Your task is to extract every line from the material below exactly.

[INPUT DATA]

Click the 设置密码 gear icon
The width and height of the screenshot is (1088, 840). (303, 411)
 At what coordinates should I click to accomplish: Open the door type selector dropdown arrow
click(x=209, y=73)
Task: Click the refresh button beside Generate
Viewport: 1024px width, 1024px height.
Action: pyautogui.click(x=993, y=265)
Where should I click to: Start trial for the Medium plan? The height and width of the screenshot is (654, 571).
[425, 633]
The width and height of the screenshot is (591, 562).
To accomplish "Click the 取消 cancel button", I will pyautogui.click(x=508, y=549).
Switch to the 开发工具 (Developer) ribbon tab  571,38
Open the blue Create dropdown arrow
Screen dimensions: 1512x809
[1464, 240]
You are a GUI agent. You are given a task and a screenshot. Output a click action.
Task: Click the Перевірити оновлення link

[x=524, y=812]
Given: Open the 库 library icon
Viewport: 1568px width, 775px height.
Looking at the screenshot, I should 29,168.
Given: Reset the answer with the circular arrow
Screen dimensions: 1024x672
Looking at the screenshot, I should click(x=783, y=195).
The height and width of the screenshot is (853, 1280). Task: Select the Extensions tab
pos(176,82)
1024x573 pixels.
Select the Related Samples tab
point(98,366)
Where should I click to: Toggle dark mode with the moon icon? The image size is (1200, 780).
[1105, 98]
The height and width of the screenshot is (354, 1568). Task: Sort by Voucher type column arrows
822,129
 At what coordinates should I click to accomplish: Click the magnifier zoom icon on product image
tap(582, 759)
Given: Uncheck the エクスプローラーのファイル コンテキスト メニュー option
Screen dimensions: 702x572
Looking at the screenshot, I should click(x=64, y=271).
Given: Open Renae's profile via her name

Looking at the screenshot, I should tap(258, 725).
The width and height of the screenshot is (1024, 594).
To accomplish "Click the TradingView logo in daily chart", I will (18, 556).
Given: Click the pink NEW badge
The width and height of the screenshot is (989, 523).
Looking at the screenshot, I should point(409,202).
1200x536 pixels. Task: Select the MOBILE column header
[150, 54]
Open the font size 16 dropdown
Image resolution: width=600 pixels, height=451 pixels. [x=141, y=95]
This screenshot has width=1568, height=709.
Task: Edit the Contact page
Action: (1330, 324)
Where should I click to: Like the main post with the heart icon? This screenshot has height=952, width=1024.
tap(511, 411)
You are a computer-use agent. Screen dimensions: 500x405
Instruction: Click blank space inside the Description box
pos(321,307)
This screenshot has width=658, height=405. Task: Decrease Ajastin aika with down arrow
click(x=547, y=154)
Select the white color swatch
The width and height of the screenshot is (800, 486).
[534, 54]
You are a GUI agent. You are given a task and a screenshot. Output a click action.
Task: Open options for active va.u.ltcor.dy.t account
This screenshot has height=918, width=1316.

[/INPUT DATA]

* ANSWER SPACE
Click the 设置密码 gear icon
The width and height of the screenshot is (1088, 840). (303, 411)
 At what coordinates should I click to accomplish: Open the door type selector dropdown arrow
click(x=209, y=73)
Task: Click the refresh button beside Generate
Viewport: 1024px width, 1024px height.
Action: pyautogui.click(x=993, y=265)
Where should I click to: Start trial for the Medium plan? The height and width of the screenshot is (654, 571).
[425, 633]
The width and height of the screenshot is (591, 562).
To accomplish "Click the 取消 cancel button", I will pyautogui.click(x=508, y=549).
Switch to the 开发工具 (Developer) ribbon tab  571,38
Open the blue Create dropdown arrow
Screen dimensions: 1512x809
[1464, 240]
You are a GUI agent. You are given a task and a screenshot. Output a click action.
Task: Click the Перевірити оновлення link

[x=524, y=812]
Given: Open the 库 library icon
Viewport: 1568px width, 775px height.
Looking at the screenshot, I should 29,168.
Given: Reset the answer with the circular arrow
Screen dimensions: 1024x672
Looking at the screenshot, I should click(x=783, y=195).
The height and width of the screenshot is (853, 1280). Task: Select the Extensions tab
pos(176,82)
1024x573 pixels.
Select the Related Samples tab
point(98,366)
Where should I click to: Toggle dark mode with the moon icon? The image size is (1200, 780).
[1105, 98]
The height and width of the screenshot is (354, 1568). Task: Sort by Voucher type column arrows
822,129
 At what coordinates should I click to accomplish: Click the magnifier zoom icon on product image
tap(582, 759)
Given: Uncheck the エクスプローラーのファイル コンテキスト メニュー option
Screen dimensions: 702x572
Looking at the screenshot, I should click(x=64, y=271).
Given: Open Renae's profile via her name

Looking at the screenshot, I should tap(258, 725).
The width and height of the screenshot is (1024, 594).
To accomplish "Click the TradingView logo in daily chart", I will (18, 556).
Given: Click the pink NEW badge
The width and height of the screenshot is (989, 523).
Looking at the screenshot, I should point(409,202).
1200x536 pixels. Task: Select the MOBILE column header
[150, 54]
Open the font size 16 dropdown
Image resolution: width=600 pixels, height=451 pixels. [x=141, y=95]
This screenshot has width=1568, height=709.
Task: Edit the Contact page
Action: (1330, 324)
Where should I click to: Like the main post with the heart icon? This screenshot has height=952, width=1024.
tap(511, 411)
You are a computer-use agent. Screen dimensions: 500x405
Instruction: Click blank space inside the Description box
pos(321,307)
This screenshot has width=658, height=405. Task: Decrease Ajastin aika with down arrow
click(x=547, y=154)
Select the white color swatch
The width and height of the screenshot is (800, 486).
[534, 54]
You are a GUI agent. You are given a task and a screenshot. Output a click action.
Task: Open options for active va.u.ltcor.dy.t account
This screenshot has height=918, width=1316.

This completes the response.